Day Three Hundred and Forty-one - Miss Fisher's Murder Mysteries: Episode 4, "Anarchy, Incest, and Intrigue."

Hmmm... I feel a bit weird about this one. Generally, I've really liked Phryne and her dalliances with both crime and free love in 1920's Australia. She's the epitome of a take charge, modern woman who knows whom and what she wants. Still, it wears a bit thin this episode as she takes on the dual task of searching for a missing schoolgirl and investigating the murder of an anarchist.

Charged with discreetly inquiring into the disappearance of a schoolmate of Jane's (nice to see Jane back, by the way, after disappearing, herself, for an episode), Phryne happens to be witness to a falling out between anarchist revolutionaries in which one of them is fatally shot. He dies in her arms, but not before giving her the engagement ring he was saving for his ladylove with the task of delivering it.

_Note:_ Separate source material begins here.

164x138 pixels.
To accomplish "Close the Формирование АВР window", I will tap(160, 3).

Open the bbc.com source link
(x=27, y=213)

All is not as it seems, though, in either case as it's difficult for Phryne to gain the trust of the anarchists who weren't involved in the shooting since she's an unknown and their compatriots would never murder a member (or would they?). Add to that the fact that the missing school girl may have fallen prey to religious madness and you've got both your A and B plots delivered with a nice little bow.

Upon reflection, I think I have two major problems with this episode.

First is the chemistry issue between Phryne and her lover-of-the-week, the former anarchist Peter "the Painter." I like to consider myself a fairly sex positive person and consumer, so Phryne's love life doesn't bother me... except when there's no real tension to speak of. While it's been obvious enough in past episodes, here it feels forced and trite.

My other major problem is that neither of the episode's mysteries is all that compelling. Be it inserting herself haphazardly into the revolutionary circles of Melbourne or going from manor to nunnery to asylum looking for the girl, there was nothing particularly striking in the way of drama or daring or thought puzzles. Everything was too easy to figure out and the motivations were too simplistic to be engaging. I mean, honestly, if you're going to have an incest plot, it needs to be framed better than a diary and a simple gesture. Where are the swelling soundtracks or dramatic shots? Whoever edited this episode needed a lesson or two in melodrama.

There are still good points, though. It's cool to see Jane again and I hope she becomes a regular fixture. Having Phryne hold rein over her aunt, Dot, and Jane makes for an interesting matriarchy with lots of fun back and forth. It gets a little stale when she only has Jack and Constable Collins to play off of.

So far, the series is still worth it, even if it seems to be wallowing in this subtle boredom. I'll stick with it, I think... and, if you like period mysteries like Foyle, Poirot, and Marple, you should, too.